AUFGABENSTELLUNG
Wogegen haben laut dem folgenden Artikel am Sonntag mehrere zehntausend Personen demonstriert?

Bild: Unpopulärer Sparkurs: Nach nur fünf Monaten Präsidentschaft wird gegen…
PARIS taz | Frankreichs neue Linksregierung sieht sich mit einer Opposition
von links konfrontiert. Mehrere zehntausend Personen haben am Sonntag gegen
die Ratifizierung des EU-Fiskalpakts demonstriert. Sie sehen darin ein
Diktat der „Troika“ (EU, EZB, IWF) unter deutscher Regie. „François, hast
du etwa Angst vor Angela?“, stand als suggestive Frage auf einer an
Horrorfilme erinnernden Fotomontage von François Hollande, die ein
Kundgebungsteilnehmer mittrug.

Quelldatensätze
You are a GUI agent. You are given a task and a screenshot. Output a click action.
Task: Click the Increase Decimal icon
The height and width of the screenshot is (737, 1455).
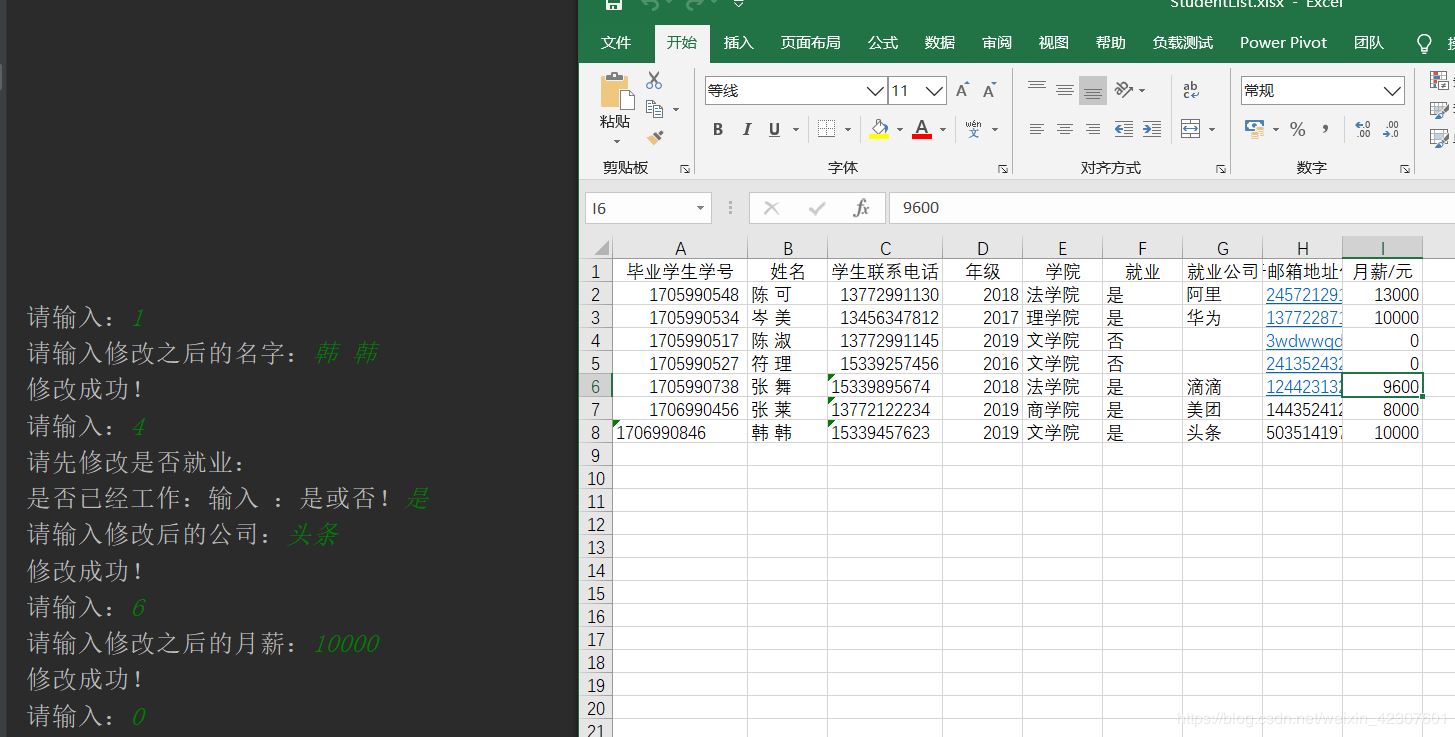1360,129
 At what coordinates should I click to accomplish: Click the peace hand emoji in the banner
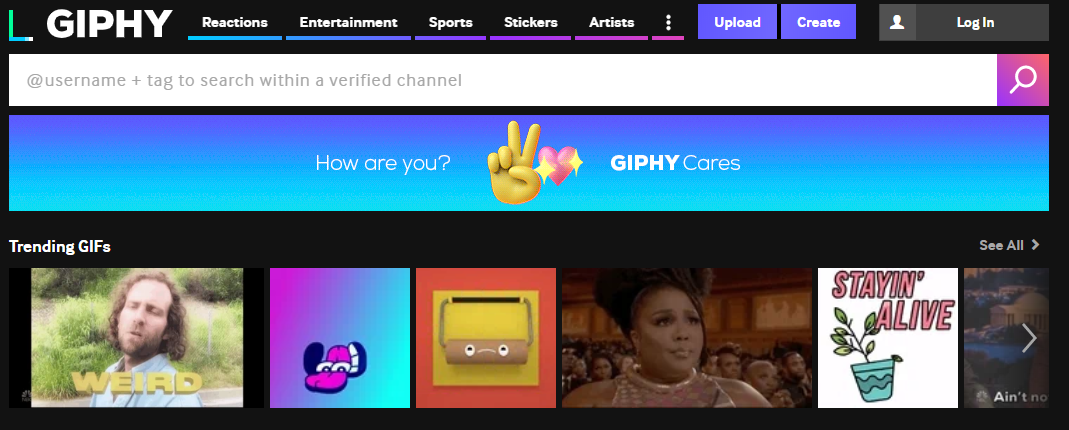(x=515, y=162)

LÖSUNG DER AUFGABE
Gegen die Ratifizierung des EU-Fiskalpakts.